Cassandra Database overwhelmed?


I created a table in a cassandra database with the following query:

CREATE TABLE table( num int, part_key int, val1 int, val2 float, val3 text, ..., PRIMARY KEY((part_key),num) );

The table stores data from a technical device. The partitioning key part_key is 1 for the every record, because I want to execute range queries on only one server. I know this is a bad use case for Cassandra, but I need to do this for a comparison.

The primary key num is the number of the record (from 1 to 8.000.000).

There are like 400 other values per record that are float, int and text type. I Inserted 8.000.000 records to this table (43 GB) and wanted to run my queries like:

SELECT num, val1, val45, val90 FROM ks.table WHERE part_key=1 AND num>9999 AND num<20001;

I executed the query in the cql-shell and got "operation timed out". So I changed read_request_timeout_in_ms and range_request_timeout_in_ms in the cassandra.yaml file to 60000 (2 minutes).

When executing the query again I got "Error 10054: the existing connection was closed by the remotehost" after 5 minutes. The Datastax Cassandra Community Server 2.0.11 Service was not running anymore on the server.

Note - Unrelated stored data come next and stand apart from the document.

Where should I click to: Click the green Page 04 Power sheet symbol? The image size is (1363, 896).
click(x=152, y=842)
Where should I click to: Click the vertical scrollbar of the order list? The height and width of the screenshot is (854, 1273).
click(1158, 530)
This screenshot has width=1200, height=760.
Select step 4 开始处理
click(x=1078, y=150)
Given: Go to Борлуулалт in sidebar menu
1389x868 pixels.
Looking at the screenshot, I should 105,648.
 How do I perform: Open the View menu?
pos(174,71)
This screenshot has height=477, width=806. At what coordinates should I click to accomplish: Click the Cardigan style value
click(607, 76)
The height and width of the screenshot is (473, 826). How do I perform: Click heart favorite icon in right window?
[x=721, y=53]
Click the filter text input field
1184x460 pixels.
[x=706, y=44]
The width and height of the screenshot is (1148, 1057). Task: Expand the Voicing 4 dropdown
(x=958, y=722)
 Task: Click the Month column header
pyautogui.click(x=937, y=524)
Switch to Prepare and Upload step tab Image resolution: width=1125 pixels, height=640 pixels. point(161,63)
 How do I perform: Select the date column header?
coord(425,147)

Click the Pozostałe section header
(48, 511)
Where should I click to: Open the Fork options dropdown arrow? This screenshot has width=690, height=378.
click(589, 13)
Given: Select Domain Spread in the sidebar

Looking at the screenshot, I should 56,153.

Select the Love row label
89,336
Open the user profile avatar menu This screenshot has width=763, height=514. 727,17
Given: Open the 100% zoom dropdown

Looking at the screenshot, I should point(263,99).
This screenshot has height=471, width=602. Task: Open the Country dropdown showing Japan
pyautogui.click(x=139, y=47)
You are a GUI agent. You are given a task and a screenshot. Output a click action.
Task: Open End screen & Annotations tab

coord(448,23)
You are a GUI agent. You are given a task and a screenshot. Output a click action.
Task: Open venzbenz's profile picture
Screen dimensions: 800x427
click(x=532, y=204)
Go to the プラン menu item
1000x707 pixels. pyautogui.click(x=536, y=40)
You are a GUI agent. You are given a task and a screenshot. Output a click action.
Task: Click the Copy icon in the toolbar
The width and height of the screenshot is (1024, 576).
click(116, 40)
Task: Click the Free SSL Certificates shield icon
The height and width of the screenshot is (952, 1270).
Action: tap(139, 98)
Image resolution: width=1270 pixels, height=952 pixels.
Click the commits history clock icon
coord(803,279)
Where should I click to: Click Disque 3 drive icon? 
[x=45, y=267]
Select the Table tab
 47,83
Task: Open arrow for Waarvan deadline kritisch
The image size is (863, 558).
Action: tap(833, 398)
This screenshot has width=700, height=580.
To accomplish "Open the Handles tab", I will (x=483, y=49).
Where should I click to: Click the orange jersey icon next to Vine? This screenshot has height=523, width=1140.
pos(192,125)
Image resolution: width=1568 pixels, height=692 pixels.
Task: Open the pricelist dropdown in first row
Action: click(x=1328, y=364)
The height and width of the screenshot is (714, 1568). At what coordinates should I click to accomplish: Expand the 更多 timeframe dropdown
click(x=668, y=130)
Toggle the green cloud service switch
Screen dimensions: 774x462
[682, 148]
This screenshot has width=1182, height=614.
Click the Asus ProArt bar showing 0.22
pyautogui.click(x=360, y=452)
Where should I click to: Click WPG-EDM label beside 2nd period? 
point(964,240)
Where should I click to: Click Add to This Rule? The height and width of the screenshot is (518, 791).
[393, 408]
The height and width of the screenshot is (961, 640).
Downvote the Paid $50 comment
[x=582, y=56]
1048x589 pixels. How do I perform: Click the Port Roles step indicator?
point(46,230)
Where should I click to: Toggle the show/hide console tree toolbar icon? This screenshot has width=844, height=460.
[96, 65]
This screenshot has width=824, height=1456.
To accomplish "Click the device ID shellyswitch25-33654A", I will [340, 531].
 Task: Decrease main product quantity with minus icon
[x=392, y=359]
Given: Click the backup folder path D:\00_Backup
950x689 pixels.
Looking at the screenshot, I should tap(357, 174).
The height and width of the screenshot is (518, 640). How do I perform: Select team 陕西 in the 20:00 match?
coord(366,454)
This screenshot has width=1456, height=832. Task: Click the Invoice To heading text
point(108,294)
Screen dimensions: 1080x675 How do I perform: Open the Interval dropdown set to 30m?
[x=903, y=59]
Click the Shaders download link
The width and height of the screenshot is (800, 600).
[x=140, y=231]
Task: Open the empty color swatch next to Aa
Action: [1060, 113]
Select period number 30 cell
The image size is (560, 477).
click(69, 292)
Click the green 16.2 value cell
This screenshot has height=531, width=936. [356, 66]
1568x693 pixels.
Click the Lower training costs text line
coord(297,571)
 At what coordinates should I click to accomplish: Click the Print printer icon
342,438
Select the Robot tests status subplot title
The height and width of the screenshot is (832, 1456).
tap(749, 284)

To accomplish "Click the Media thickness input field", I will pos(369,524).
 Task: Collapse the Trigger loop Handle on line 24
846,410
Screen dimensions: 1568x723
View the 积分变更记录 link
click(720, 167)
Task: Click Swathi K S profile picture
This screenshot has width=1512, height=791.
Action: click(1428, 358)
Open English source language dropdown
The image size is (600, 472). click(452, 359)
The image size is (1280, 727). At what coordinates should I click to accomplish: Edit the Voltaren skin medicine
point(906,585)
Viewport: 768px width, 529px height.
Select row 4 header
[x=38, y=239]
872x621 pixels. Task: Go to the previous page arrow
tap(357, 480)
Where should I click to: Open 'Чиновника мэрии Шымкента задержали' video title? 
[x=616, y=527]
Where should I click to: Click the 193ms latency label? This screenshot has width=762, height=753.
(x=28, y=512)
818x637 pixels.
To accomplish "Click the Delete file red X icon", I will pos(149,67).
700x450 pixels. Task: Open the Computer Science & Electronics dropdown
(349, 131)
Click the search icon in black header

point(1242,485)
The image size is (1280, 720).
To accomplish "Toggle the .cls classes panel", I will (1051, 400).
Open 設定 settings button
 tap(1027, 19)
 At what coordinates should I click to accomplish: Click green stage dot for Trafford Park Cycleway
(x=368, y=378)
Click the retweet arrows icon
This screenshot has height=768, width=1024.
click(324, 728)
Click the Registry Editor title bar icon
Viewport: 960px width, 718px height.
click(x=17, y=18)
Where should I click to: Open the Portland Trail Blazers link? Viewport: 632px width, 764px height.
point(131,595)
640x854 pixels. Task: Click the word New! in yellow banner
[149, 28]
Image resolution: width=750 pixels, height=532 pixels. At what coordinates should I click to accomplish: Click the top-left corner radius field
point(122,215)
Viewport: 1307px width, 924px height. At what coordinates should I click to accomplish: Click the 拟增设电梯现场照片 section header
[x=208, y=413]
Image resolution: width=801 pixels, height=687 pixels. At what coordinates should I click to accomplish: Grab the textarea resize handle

I restarted the service, tried it again and the service crashed again. I could not even restart the service and I had to restart the server. I also tried this using the Cassandra cpp-driver and also could not execute this query.

Small queries like

... AND num<1000;

are still possible.

My question is: did I do something wrong? I know Cassandra is better with more nodes but I thought that Cassandra would only need some more time. Is it possible, that Cassandra is unable to execute a query like that?

Thank You!

The server:

Intel(R) Xeon(R) CPU E5504 @ 2.00GHz 2.00GHz (2 processors) / 16GB RAM

CPU utilization: 50% - 60% and after 15 seconds around 30% / RAM: 2,9 GB the whole time


My Cassandra keyspace is now 60GB and small queries like

... AND num<10;

and even the Inserts return time out. Sometimes the service crashes... Please can someone who got an idea explain that? One answer said that a node with 43GB is not the same in a cluster with more nodes as in my cluster with only one node. Can somebody explain this?

Thank You!


One of the key issues here is that cqlsh with the version of C* that you are running does not page through results. This means the entire result-set has to be serialized at the time of the query which given your data model will be quite large(as pointed out by kha). I would try performing similar queries using a paging enabled driver and of course make sure that you have sufficient network bandwith for returning the data.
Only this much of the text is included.